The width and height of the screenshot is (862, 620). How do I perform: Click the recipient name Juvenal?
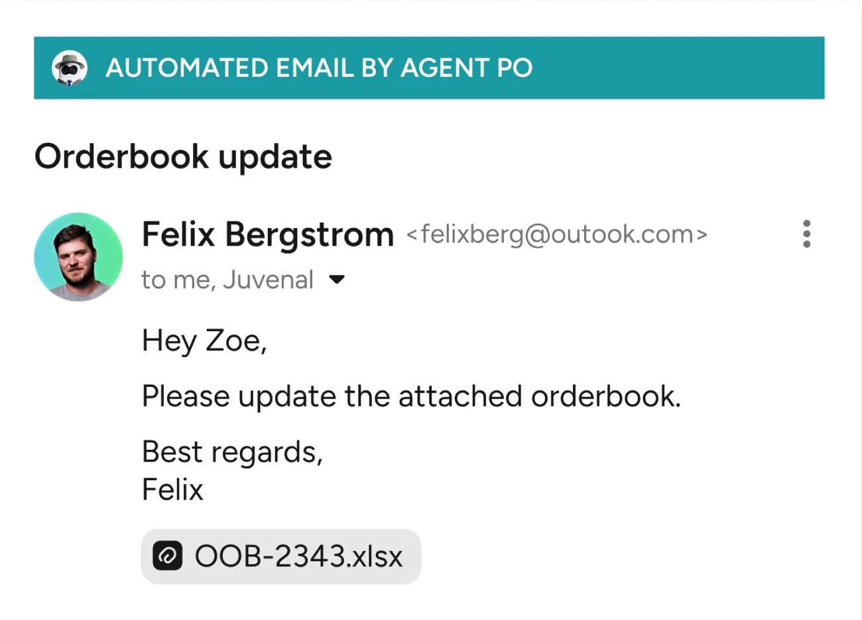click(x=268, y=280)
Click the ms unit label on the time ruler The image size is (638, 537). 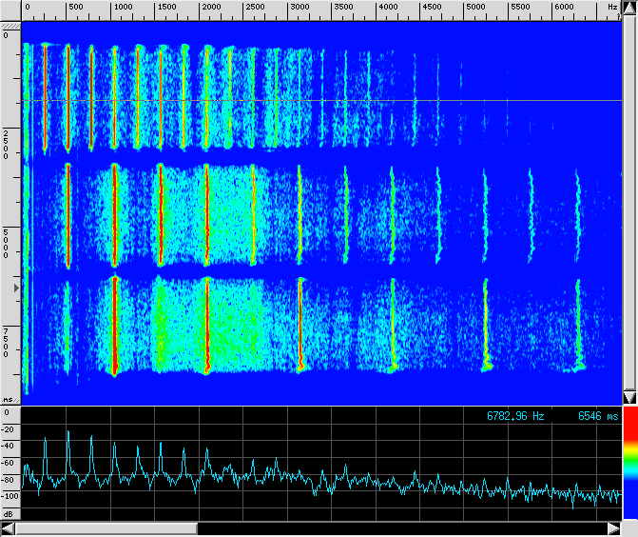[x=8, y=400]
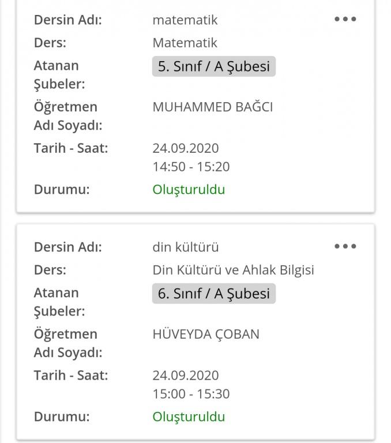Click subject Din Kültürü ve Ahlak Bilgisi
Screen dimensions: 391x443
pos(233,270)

==

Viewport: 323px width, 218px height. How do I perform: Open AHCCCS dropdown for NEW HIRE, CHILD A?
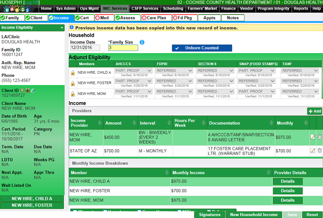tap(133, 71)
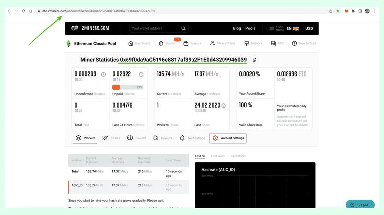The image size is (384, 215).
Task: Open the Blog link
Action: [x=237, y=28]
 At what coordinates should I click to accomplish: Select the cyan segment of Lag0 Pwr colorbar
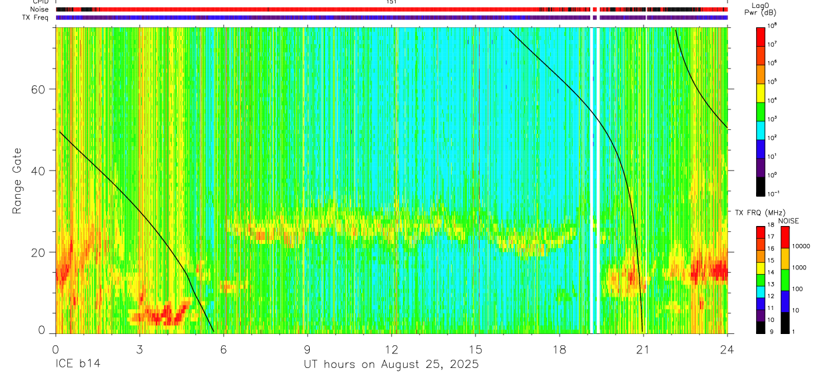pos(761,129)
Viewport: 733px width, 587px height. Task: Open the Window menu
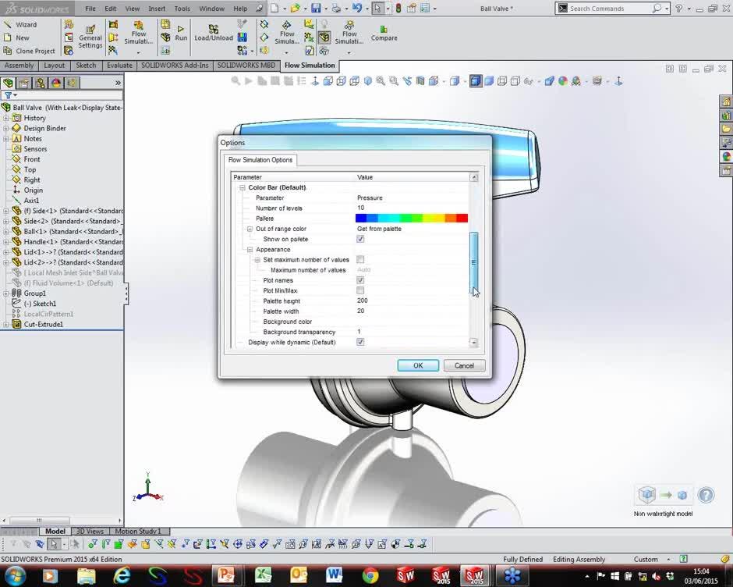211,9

...

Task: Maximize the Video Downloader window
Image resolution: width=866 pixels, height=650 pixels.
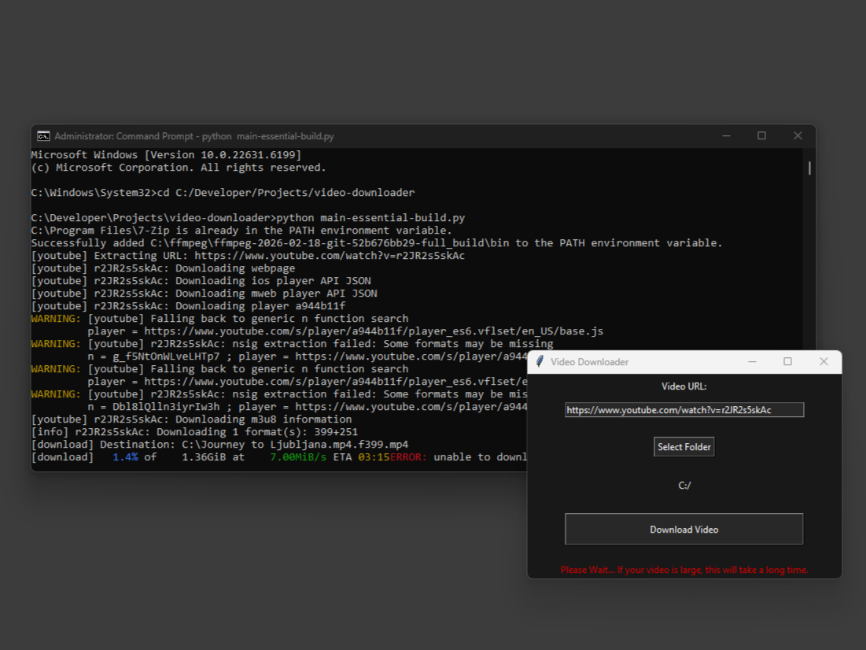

About this exercise:
Reproduce the lines of the entries above from the one with "Task: Maximize the Video Downloader window" to the one with "Image resolution: width=866", both included, exactly and without any other line.

Answer section:
Task: Maximize the Video Downloader window
Image resolution: width=866 pixels, height=650 pixels.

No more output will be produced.